──────── Passage ────────

Pure objects must wait for mid-decade, but prototype Pink will be available soon

The second joint venture is charged with the development of a pure object-oriented software environment, based on Apple’s on-going Pink development work. With from 300 to 400 people, Taligent (derived from talisman – an object endowed with magic powers) is aiming to provide a product for mid-decade, but with a million lines or so already completed, software developers (under non-disclosure) are promised their first look by the end of the year. IBM is providing its system object model work and results from the Patriot Partners joint venture. While technologies from Pink will be incorporated into the PowerOpen Unix environment as they become available, and into 32-bit OS/2, John Sculley insisted that although object technology layered over existing operating systems would provide real benefits, the real goal was an environment where networking, communications, file systems and device drivers are freed to become objects themeselves. The new products would work in parallel to existing product lines, and layered implementations would ease the migration the pure object environment. The environment will also run on multiple hardware environment, including Intel and Motorola-based systems.

──────── Records ────────

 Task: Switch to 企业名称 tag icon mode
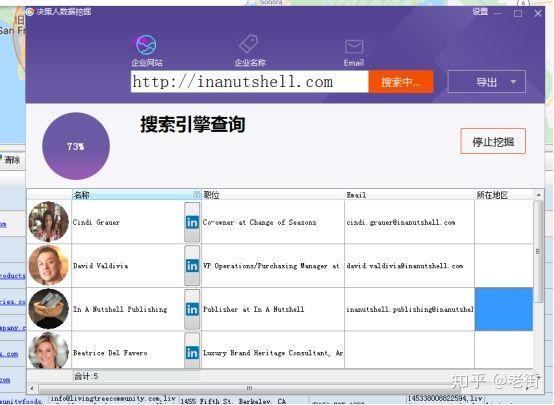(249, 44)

────────
──────── Records ────────

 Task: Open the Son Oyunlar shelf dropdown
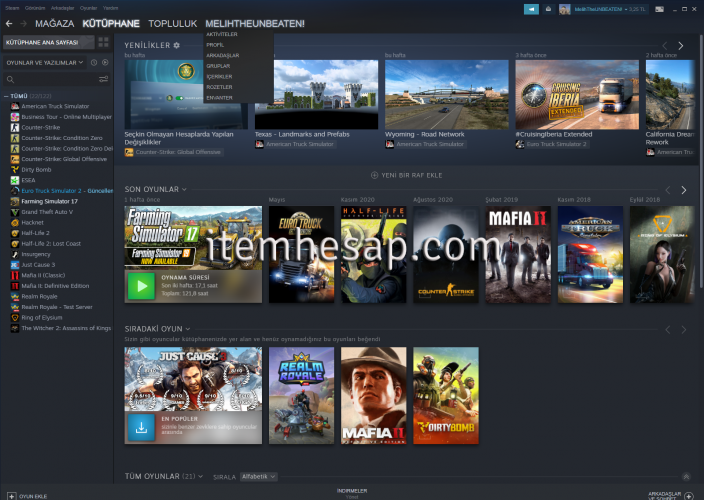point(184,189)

────────

What you are asked to do
Copy the entire passage on Taligent and the Pink object-oriented software environment, word for word. You won't need the lines above for this.

Response to the task
Pure objects must wait for mid-decade, but prototype Pink will be available soon

The second joint venture is charged with the development of a pure object-oriented software environment, based on Apple’s on-going Pink development work. With from 300 to 400 people, Taligent (derived from talisman – an object endowed with magic powers) is aiming to provide a product for mid-decade, but with a million lines or so already completed, software developers (under non-disclosure) are promised their first look by the end of the year. IBM is providing its system object model work and results from the Patriot Partners joint venture. While technologies from Pink will be incorporated into the PowerOpen Unix environment as they become available, and into 32-bit OS/2, John Sculley insisted that although object technology layered over existing operating systems would provide real benefits, the real goal was an environment where networking, communications, file systems and device drivers are freed to become objects themeselves. The new products would work in parallel to existing product lines, and layered implementations would ease the migration the pure object environment. The environment will also run on multiple hardware environment, including Intel and Motorola-based systems.